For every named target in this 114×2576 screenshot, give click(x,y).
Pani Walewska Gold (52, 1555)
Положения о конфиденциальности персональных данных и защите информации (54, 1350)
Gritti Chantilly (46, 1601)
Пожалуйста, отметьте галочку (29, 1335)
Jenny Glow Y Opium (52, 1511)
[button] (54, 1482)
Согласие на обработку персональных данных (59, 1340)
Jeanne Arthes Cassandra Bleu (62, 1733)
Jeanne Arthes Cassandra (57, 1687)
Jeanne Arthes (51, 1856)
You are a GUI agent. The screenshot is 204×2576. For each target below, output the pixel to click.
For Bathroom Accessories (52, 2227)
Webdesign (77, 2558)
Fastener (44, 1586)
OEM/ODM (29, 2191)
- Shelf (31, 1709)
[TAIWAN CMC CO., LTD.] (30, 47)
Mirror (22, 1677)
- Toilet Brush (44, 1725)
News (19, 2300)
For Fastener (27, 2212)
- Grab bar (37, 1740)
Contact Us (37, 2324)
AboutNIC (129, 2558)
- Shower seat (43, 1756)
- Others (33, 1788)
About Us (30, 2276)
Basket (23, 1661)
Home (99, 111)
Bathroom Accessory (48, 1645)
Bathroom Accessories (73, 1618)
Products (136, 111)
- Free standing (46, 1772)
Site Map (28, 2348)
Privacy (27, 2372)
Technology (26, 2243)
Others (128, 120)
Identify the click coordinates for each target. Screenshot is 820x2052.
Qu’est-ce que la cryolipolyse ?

...

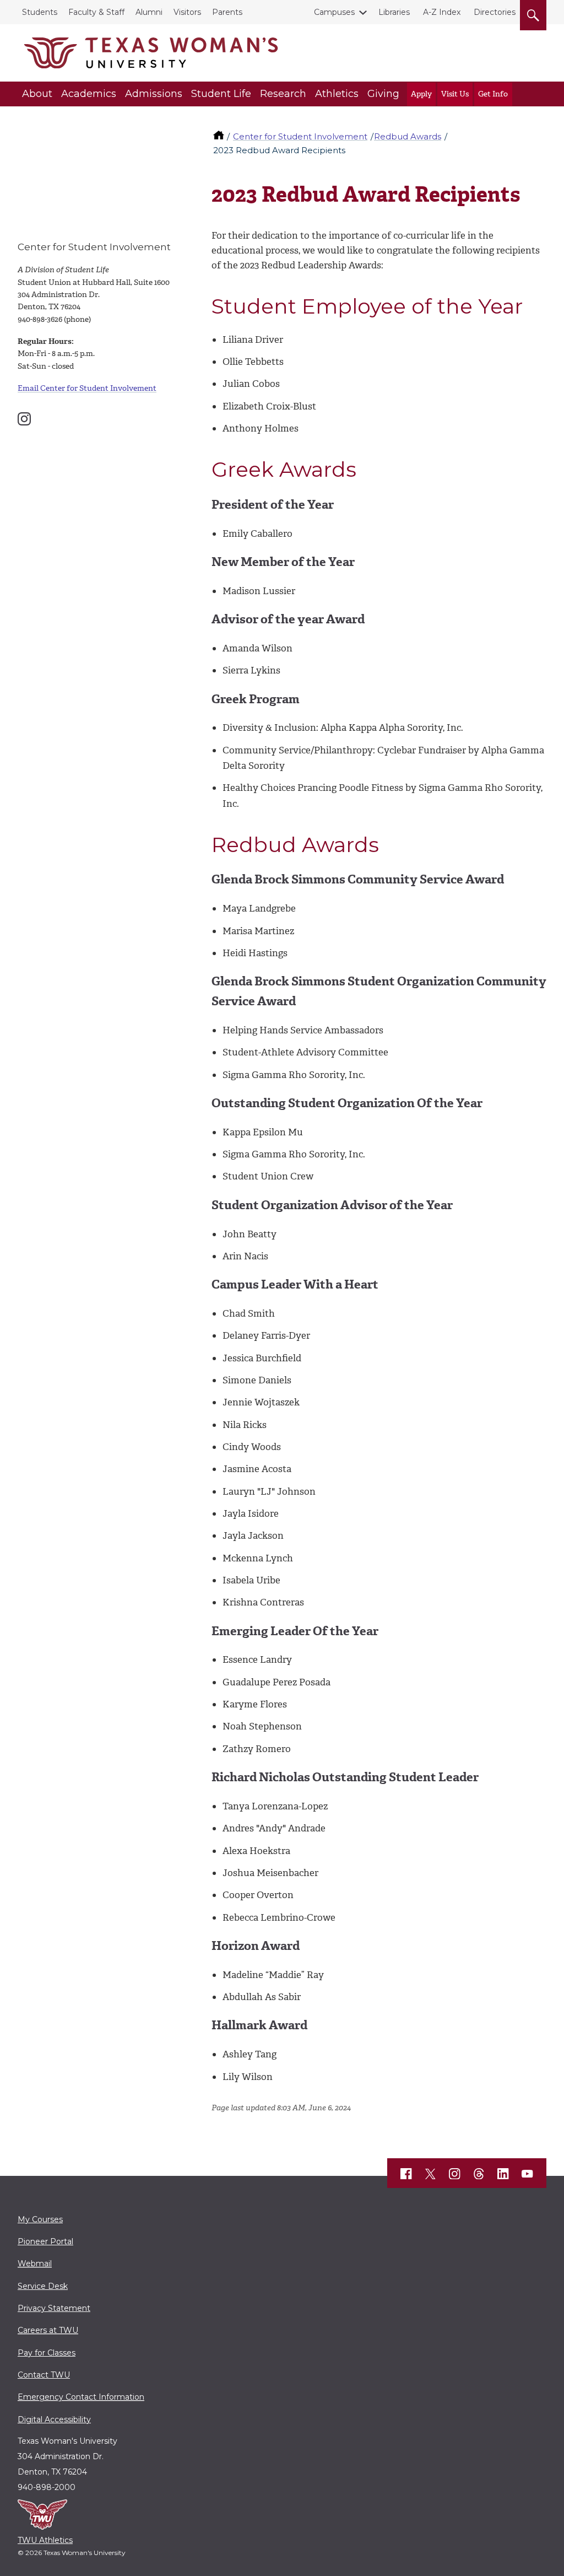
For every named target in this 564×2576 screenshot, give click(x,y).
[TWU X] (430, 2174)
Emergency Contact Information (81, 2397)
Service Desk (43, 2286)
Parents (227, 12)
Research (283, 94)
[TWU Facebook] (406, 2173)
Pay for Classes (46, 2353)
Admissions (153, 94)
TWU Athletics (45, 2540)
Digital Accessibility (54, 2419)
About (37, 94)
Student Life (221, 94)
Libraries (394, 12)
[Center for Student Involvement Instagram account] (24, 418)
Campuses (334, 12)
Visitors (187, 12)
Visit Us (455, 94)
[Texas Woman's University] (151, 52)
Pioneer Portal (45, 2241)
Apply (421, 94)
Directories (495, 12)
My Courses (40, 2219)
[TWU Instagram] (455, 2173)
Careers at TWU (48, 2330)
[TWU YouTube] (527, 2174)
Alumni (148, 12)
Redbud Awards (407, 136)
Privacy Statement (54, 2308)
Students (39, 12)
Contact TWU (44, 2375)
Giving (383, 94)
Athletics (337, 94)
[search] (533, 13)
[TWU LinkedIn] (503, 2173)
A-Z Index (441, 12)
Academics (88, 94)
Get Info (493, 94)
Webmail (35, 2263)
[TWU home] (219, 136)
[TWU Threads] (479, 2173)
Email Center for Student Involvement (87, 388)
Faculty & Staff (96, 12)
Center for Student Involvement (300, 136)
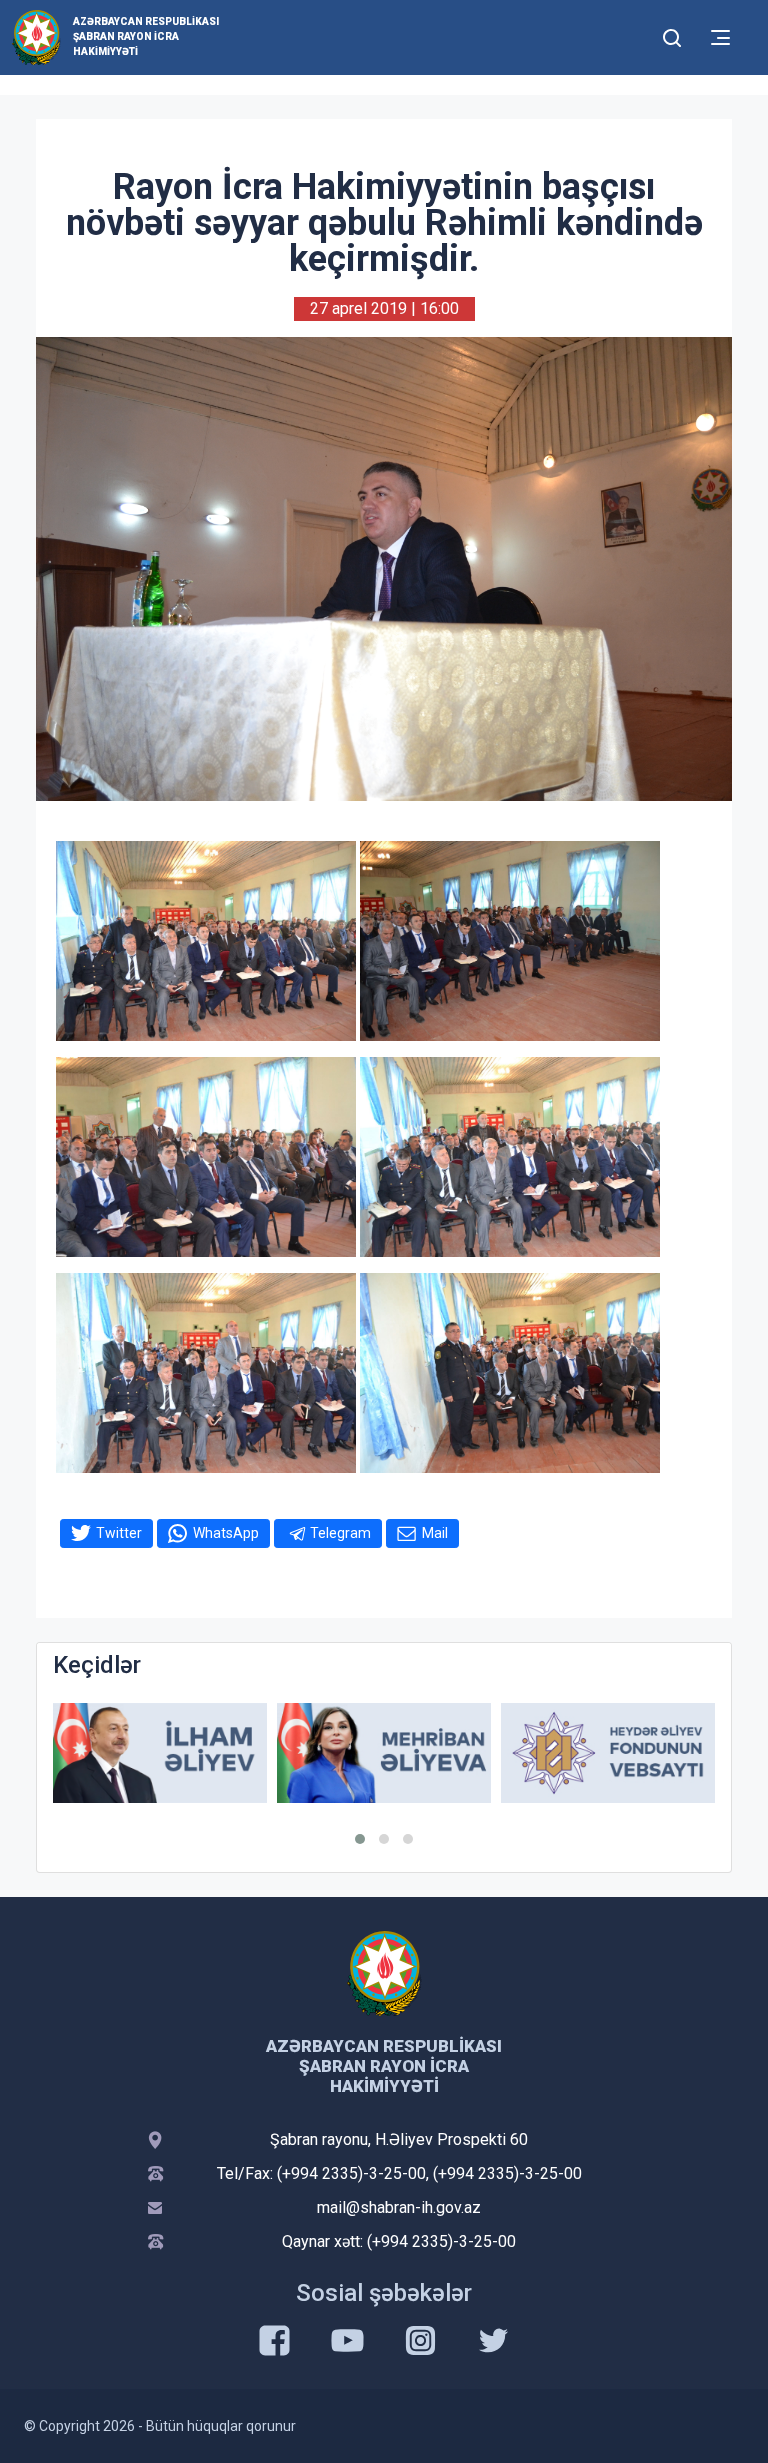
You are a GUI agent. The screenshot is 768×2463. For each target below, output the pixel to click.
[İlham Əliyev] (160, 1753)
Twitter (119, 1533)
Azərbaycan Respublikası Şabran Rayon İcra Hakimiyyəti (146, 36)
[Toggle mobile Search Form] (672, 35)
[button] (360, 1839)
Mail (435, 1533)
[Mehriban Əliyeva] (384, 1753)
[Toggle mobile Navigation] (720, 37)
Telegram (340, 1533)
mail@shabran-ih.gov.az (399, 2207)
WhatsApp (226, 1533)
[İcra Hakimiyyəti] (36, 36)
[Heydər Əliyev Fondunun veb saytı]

* _PROBLEM TO SOLVE_: Lines in the data that hold "Jeanne" must be located and copied.

* _RESPONSE TO THIS TASK_:
Jeanne Arthes Cassandra Bleu (62, 1733)
Jeanne Arthes Cassandra (57, 1687)
Jeanne Arthes (51, 1856)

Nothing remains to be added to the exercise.